- TASK BRIEF: Repeat everything in the data from the line containing "МКС (602, 213)" down to the very end, word for word. Include both that first line and the final line.

- ENTRIES SHOWN:
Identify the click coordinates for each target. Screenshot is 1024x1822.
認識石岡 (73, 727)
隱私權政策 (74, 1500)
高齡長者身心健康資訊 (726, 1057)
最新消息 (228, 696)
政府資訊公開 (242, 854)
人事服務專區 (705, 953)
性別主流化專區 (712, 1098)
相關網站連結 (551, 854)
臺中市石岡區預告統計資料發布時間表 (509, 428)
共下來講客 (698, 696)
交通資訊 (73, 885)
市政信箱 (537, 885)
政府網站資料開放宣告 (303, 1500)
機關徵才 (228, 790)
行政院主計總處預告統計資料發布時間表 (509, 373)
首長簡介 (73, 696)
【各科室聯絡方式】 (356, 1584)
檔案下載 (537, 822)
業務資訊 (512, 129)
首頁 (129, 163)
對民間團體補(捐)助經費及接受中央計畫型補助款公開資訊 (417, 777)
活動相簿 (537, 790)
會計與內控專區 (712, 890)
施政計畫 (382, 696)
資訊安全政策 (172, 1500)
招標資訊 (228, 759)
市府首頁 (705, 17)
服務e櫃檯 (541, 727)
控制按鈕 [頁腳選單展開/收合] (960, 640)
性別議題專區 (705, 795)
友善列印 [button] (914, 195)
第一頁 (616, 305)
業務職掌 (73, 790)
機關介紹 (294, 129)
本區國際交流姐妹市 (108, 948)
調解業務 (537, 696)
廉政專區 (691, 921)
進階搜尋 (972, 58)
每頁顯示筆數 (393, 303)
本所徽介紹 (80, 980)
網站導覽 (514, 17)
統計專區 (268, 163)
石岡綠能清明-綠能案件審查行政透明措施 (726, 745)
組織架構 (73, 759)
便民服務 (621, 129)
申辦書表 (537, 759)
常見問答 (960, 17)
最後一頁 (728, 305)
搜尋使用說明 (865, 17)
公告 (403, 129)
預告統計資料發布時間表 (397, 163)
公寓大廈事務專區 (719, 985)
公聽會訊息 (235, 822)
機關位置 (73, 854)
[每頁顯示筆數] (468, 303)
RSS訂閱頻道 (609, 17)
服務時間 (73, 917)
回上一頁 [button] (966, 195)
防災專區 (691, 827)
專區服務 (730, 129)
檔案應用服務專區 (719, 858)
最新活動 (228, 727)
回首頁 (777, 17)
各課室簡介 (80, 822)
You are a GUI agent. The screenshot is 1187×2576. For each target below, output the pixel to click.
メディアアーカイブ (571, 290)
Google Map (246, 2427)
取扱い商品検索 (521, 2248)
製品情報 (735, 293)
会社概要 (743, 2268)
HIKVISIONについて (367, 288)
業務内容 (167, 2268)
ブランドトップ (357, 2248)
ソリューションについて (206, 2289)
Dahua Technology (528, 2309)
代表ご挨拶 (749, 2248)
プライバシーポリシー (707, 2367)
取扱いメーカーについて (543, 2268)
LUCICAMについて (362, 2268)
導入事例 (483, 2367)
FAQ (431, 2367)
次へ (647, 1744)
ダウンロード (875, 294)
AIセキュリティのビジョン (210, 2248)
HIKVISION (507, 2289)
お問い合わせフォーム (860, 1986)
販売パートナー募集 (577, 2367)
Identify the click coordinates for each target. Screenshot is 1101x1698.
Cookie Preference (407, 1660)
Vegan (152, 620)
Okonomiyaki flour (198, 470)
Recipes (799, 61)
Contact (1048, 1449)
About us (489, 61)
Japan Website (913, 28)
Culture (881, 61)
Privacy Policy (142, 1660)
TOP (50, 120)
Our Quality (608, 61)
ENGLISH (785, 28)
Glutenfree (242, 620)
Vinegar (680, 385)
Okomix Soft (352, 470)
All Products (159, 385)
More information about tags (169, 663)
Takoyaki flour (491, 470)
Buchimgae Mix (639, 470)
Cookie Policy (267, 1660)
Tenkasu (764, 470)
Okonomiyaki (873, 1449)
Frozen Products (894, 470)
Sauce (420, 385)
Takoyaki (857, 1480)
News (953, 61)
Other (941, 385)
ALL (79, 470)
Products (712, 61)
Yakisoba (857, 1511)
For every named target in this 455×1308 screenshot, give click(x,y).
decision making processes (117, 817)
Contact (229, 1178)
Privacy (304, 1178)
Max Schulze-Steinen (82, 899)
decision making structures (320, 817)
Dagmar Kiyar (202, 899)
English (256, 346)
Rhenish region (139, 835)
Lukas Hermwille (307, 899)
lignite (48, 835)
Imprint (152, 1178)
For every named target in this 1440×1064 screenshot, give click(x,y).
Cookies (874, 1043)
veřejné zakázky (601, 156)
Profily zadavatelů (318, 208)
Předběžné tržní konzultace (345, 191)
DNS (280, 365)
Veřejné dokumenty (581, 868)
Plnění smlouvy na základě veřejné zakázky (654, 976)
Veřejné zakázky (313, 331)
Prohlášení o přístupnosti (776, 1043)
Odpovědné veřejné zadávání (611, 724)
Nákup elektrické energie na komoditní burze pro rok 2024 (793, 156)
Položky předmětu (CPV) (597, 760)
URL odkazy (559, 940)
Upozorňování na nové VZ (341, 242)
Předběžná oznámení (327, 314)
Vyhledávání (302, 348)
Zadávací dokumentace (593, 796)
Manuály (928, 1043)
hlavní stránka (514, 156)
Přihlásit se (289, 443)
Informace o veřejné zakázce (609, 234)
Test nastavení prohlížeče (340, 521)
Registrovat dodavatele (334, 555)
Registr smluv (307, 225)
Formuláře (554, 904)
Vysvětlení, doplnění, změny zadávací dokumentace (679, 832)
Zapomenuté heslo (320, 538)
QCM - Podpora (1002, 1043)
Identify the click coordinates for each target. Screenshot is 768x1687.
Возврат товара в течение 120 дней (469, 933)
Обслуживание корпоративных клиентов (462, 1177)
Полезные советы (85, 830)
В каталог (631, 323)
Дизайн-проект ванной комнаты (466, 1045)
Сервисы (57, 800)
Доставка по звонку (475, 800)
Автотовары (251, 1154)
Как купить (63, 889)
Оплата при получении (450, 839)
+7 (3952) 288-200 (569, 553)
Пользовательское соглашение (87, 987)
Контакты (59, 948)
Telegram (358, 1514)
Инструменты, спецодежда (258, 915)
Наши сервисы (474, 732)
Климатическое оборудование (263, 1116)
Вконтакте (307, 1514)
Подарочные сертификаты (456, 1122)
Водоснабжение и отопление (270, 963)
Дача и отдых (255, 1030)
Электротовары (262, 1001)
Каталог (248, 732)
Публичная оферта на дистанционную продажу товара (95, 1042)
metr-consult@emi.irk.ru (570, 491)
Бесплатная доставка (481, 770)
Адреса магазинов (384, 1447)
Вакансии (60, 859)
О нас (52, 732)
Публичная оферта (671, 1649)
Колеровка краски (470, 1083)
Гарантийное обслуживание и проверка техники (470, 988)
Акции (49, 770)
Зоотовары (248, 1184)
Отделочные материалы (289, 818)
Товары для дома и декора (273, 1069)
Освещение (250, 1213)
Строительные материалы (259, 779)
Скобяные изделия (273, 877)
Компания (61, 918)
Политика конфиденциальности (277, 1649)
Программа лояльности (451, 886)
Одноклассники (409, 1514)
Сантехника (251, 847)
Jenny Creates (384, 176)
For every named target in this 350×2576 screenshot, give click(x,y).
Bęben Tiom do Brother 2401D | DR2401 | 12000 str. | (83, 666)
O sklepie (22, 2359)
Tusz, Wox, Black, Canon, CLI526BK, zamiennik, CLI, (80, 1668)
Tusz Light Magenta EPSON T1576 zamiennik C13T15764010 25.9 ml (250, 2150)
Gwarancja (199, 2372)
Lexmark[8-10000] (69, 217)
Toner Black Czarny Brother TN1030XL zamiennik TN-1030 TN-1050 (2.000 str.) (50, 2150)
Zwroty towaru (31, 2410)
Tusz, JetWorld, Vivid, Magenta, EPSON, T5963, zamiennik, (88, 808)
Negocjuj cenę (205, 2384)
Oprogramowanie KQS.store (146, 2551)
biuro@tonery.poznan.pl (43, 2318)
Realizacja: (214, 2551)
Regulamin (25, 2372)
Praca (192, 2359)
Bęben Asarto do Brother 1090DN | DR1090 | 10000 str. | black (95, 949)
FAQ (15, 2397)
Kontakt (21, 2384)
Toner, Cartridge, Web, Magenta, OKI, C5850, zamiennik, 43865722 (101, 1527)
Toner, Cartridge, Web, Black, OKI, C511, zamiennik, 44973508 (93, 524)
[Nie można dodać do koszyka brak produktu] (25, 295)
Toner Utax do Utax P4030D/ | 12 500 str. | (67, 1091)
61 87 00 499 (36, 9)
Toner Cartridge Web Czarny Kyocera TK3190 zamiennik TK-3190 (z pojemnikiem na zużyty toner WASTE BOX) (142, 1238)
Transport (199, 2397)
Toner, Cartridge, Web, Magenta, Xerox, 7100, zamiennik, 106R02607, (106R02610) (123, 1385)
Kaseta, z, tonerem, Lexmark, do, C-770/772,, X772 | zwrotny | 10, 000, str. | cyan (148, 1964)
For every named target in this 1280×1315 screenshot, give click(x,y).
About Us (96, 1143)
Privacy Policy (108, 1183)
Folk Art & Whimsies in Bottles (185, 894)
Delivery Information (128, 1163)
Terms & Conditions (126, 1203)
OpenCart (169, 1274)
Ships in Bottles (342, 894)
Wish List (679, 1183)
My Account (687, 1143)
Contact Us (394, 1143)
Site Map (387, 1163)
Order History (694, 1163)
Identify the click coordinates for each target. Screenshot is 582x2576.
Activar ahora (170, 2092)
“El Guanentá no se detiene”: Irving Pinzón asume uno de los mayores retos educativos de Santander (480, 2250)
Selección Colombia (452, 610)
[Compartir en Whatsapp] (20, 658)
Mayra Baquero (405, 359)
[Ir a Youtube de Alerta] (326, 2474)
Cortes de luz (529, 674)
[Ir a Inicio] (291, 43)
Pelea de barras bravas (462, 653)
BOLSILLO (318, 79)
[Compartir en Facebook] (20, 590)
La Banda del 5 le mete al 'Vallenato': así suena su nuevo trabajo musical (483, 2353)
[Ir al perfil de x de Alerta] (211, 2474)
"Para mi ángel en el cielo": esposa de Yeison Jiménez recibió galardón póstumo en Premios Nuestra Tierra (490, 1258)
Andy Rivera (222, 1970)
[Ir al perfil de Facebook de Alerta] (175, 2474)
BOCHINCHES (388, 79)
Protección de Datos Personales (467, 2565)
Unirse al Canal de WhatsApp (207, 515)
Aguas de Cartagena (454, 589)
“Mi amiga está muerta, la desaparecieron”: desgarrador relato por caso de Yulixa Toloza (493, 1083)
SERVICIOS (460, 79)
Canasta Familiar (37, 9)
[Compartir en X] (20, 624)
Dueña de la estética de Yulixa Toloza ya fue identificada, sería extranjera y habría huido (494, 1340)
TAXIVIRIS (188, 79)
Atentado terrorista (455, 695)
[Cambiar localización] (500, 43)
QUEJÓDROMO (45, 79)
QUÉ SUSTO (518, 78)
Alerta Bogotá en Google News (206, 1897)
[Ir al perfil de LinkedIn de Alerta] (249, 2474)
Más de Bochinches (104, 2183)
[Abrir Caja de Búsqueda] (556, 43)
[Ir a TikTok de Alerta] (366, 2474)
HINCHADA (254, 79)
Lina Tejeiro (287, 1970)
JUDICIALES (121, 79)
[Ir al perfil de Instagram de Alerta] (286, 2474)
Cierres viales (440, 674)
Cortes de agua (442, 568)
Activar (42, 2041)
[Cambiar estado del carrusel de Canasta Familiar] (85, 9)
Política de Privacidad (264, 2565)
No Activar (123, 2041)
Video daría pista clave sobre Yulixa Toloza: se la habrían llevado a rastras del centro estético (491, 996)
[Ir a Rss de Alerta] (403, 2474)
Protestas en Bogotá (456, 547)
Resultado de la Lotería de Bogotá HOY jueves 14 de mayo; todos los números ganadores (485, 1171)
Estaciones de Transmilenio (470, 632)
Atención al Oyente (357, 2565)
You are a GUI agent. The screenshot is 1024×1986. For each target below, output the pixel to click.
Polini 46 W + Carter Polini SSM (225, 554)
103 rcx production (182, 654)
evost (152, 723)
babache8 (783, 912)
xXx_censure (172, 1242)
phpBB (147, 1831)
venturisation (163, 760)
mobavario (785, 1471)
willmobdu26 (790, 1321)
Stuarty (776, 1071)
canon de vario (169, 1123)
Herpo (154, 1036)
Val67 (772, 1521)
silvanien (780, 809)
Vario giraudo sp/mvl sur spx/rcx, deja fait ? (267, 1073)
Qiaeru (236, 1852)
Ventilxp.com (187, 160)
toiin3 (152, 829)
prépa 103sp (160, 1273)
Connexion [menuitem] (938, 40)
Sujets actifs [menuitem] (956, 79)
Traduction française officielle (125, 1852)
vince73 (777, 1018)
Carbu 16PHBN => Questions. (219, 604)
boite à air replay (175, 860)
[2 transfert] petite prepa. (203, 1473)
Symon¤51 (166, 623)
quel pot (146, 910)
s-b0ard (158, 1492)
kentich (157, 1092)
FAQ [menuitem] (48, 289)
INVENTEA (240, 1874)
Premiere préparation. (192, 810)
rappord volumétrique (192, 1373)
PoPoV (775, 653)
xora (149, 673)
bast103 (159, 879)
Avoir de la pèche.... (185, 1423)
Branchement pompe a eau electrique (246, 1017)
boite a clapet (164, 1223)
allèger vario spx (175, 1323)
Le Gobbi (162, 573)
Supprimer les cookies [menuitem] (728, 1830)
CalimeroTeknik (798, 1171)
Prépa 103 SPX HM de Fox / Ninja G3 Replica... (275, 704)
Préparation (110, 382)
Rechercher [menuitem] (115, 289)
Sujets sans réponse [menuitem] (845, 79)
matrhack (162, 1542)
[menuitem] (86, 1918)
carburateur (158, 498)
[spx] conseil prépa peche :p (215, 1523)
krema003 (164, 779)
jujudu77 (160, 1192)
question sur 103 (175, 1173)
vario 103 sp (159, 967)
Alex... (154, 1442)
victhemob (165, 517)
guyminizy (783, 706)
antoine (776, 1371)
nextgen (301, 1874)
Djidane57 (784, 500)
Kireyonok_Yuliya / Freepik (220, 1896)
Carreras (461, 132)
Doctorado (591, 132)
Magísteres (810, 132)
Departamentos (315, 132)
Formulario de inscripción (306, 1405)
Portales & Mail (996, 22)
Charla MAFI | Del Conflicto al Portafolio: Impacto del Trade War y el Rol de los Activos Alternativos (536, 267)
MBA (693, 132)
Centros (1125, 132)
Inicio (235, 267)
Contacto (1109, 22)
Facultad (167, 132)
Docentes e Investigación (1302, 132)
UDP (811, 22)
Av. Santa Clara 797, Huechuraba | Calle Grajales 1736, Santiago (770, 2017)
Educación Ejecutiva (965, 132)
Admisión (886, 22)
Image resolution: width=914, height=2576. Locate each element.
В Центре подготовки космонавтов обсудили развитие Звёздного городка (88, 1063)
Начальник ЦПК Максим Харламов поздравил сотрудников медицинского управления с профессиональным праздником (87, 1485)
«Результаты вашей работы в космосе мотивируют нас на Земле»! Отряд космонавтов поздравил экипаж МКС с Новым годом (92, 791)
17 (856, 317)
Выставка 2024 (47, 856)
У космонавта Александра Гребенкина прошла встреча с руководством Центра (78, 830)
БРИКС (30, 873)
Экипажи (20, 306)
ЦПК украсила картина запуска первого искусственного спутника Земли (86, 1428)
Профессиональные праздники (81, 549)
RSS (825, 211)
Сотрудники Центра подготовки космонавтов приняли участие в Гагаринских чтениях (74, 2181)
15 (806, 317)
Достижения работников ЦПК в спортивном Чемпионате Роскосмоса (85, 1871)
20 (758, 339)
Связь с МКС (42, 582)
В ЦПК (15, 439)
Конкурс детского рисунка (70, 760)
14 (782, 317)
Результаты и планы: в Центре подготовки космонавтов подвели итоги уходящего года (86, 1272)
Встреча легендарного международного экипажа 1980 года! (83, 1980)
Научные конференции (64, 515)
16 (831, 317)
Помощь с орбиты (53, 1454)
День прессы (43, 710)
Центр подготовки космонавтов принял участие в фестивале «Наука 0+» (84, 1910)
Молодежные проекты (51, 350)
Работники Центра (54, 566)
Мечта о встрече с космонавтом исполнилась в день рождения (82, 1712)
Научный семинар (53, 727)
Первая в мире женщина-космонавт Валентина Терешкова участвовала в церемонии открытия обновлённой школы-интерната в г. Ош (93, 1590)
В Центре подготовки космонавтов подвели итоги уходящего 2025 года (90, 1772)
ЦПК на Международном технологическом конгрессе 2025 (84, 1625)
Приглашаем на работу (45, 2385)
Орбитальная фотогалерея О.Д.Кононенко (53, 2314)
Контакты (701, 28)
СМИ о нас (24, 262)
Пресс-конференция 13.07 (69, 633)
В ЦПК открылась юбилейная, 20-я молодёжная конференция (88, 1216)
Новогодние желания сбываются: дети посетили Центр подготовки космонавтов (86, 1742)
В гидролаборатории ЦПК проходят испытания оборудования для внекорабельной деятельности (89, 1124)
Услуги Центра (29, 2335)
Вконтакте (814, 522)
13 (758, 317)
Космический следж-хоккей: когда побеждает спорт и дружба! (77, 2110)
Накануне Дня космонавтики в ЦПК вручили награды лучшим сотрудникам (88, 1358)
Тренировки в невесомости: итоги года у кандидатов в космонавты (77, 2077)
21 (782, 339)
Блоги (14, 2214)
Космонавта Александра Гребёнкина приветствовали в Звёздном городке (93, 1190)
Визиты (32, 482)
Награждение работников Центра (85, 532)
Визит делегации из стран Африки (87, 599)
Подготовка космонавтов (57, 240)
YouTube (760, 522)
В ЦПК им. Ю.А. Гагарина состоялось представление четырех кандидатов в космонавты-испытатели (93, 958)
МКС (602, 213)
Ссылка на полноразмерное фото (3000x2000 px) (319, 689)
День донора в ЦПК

- SOLVED EXERCISE:
МКС (602, 213)
Ссылка на полноразмерное фото (3000x2000 px) (319, 689)
День донора в ЦПК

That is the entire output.